The rigid policy of the new democratic government caused a backlash in Moscow. On November 1, 2010, President Dmitry Medvedev visited Kunashir, one of the southern Kuril Islands, which are disputed by Japan. The visit proved a landmark event in the history of Russian-Japanese relations without exaggeration. President Medvedev became the first Soviet and Russian leader to visit the Kuril Islands. On the one hand, the visit of the Russian head of state to the southern Kuril Islands was nothing more than a demonstration of Russia's sovereignty over these territories, but on the other side, it indicted an obvious defeat of Japanese diplomacy. Eventually, the Japanese side was compelled to admit that it had no real means to prevent Dmitry Medvedev from visiting the island, nor did it see any sense in trying to freeze relations with Russia (or had any resources at its disposal to do so).
The formation of the new policy on Russia began in the summer of 2011 after the news that Vladimir Putin would run again for the presidency of Russia. The Japanese establishment is convinced that the territorial dispute with Russia can only be solved by means of a political decision at the highest level. For a political decision on the territorial issue to be taken in favor of Japan called for major Japanese lobbying. The Japanese saw Putin's comeback as an "important signal" to set in motion lobbyist activities in the Russian direction.
An important step on the path of creating a suitable atmosphere for a political solution to the islands issue was the visit to Russia by the former minister of foreign affairs and chairman of the ruling DPJ's Political Council, Seiji Maehara, which took place from April 29 to May 4, 2012
On May 2, Maehara met with three close associates of President Putin. Two of them were old acquaintances of his: Minister of Foreign Affairs Sergey Lavrov and Sergei Naryshkin, chairman of the lower house of parliament. Of utmost importance, however, was the meeting with the third associate of Putin - the then head of the government administration and professional Japanese scholar Anton Vaino (now the deputy head of the presidential administration). Establishing a personal contact with A. Vaino was an unquestionable achievement of Japanese diplomacy, and is of great importance for the future of Russian- Japanese relations. The direct contact through one of President Putin's closest associates enabled Japanese diplomacy to influence the agenda involving sensitive issues of Russian-Japanese relations, including the problem of the "northern territories."
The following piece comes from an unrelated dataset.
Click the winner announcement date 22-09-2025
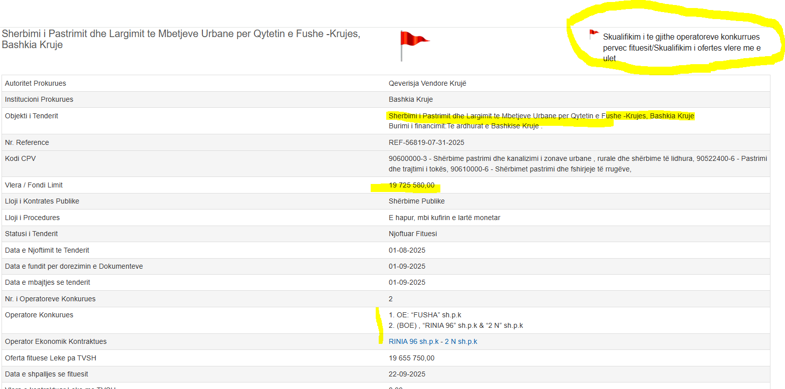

Although the new democratic government of Japan suffered a series of diplomatic setbacks in the Russian direction from late 2009 to early 2012, which were so significant that Japan practically gave up hope for a return to negotiations on the territorial issue, the key element in its relationship with Russia. The main thesis of the Russian side during this period was that the "South Kuril Islands are a part of Russian territory, and that our sovereignty over them is legitimate and undeniable. Such a principled position of Russia left the Japanese side with no other option than blaming the Russians with "illegal occupation."
With the start of President Putin's second term, the rhetoric and actions of Japanese politicians have softened considerably, however, while the term "illegal occupation" was replaced with a more low-key "occupied without legal justification." Furthermore, lobbyist activities and backroom diplomacy directed at the Russian president and his entourage have become more active. As a result, the Japanese side has obtained confirmation of earlier agreements to continue talks on the territorial issue that the Russian side had refused to do earlier due to the "Russia's indisputable sovereignty over the South Kuril Islands" and the "inviolability of the results of World War II." In light of the progress achieved at the Russian-Japanese summit that the path to peace agreement lies through defining the rights of possession of the South Kuril Islands, the Russian leadership may now find it difficult to appeal to the "inviolability of the results of the Second World War;" having acknowledged the islands problem as unsolved, it has called into question Russia's sovereignty over the islands.